Directive -
Write out everything in the speech recognition library documentation from "eventName: The event" down to "false to continue.", keeping every word and character unchanged.

Source excerpt -
───

This is a wrapper of Acephei VOSK , With this, you can add continuous offline speech recognition feature to your application,

NOTE:
  1. As it works offline the app should be complied with the voice model. It will increase the app size by 30-40Mb.
  2. The accuracy depends on the voice model. You can train your own voice model. For more details check the models download link below.
  3. Remember to add RECORD_AUDIO permission.
How to use:
  1. Download the required voice model from here.
  2. Change the file name to a simple one like "model.zip"
  3. Copy it to the Files folder of your project.
  4. Now to use that model check the attached example.

SpeechToText

Author:
@Biswajit
Version: 1.5
  • SpeechToText
    • Events:
      • Error (message As String)
      • FinalResult (text As String)
      • MicrophoneBuffer (buffer() As Byte)
      • PartialResult (text As String)
      • Paused (paused As Boolean)
      • ReadyToListen
      • ReadyToListenEx new
      • ReadyToRead
      • Restarted
      • Result (text As String)
    • Fields:
      • sampleRate As Int
        Default 16000
    • Functions:
      • cancel As Boolean
        Cancel microphone recognition. Do not post any new events, simply cancel processing.
        Does nothing if recognition is not active.
        Return type: @return:true if recognition was actually stopped
      • FeedExternalBuffer (ExBuffer As Byte()) new
        For recognizing the external audio buffer, feed the buffer here.
        ExBuffer: The external audio byte buffer.
      • Initialize (eventName As String, modelPath As String)
        Initialize the object.
        eventName: The event name prefix.
        modelPath: The model folder path.
      • pause (pause As Boolean)
        Pause microphone recognition.
        pause: Pass true to pause and false to continue.
      • prepareAudioFile (audioPath As String, predefinedWords As String)
        Prepare the audio file for recognition. On success Eventname_ReadyToRead event will be raised.
        Call startReading to start reading the file.
        audioPath: Audio file path.
        predefinedWords: Add some predefined words/phrase as JSON string. Can be blank.
      • prepareListenerEx (predefinedWords As String) new
        Prepare the listener for external audio buffer. On success Eventname_ReadyToListenEx event will be raised.
        Call startListeningEx to start listening.
        predefinedWords: Add some predefined words/phrase as JSON string. Can be blank.
      • prepareMicrophone (predefinedWords As String)
        Prepare the microphone for listening. On success Eventname_ReadyToListen event will be raised.
        Call startListening to start listening.
        predefinedWords: Add some predefined words/phrase as JSON string. Can be blank.
      • reset
        Resets microphone recognizer in a thread, starts microphone recognition over again
      • shutdown
        Shutdown the microphone recognizer and release the recorder.
        Call this on activity or service closing event.
      • startListening (timeout As Int) As Boolean
        Starts microphone recognition. After specified timeout listening stops and the
        endOfSpeech signals about that. Does nothing if recognition is active.
        timeout: timeout in milliseconds to listen. -1 = infinite;
        Return type: @return:true if recognition was actually started
      • startListeningEx As Boolean new
        Starts external audio buffer recognition.
        Return type: @return:true if recognition was actually started
      • startReading (timeout As Int) As Boolean
        Starts file recognition. After specified timeout listening stops and the
        endOfSpeech signals about that. Does nothing if recognition is active.

───

Provided material -
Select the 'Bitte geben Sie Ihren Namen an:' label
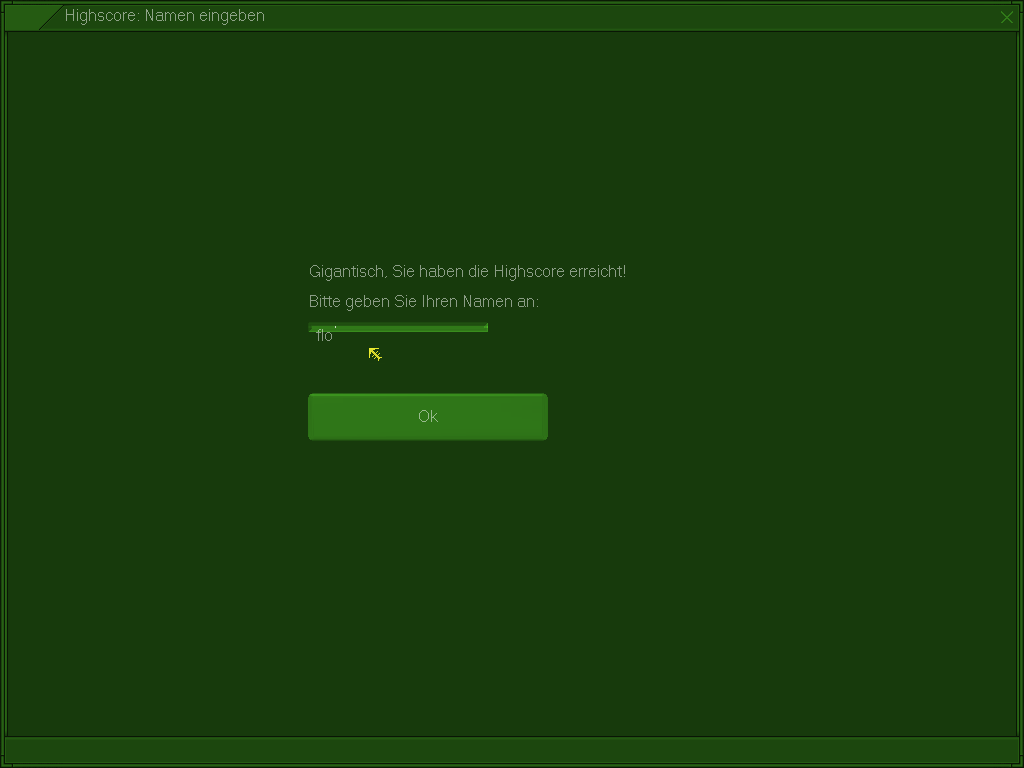The height and width of the screenshot is (768, 1024). click(423, 302)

───

Solution for this task -
eventName: The event name prefix.
        modelPath: The model folder path.
      • pause (pause As Boolean)
        Pause microphone recognition.
        pause: Pass true to pause and false to continue.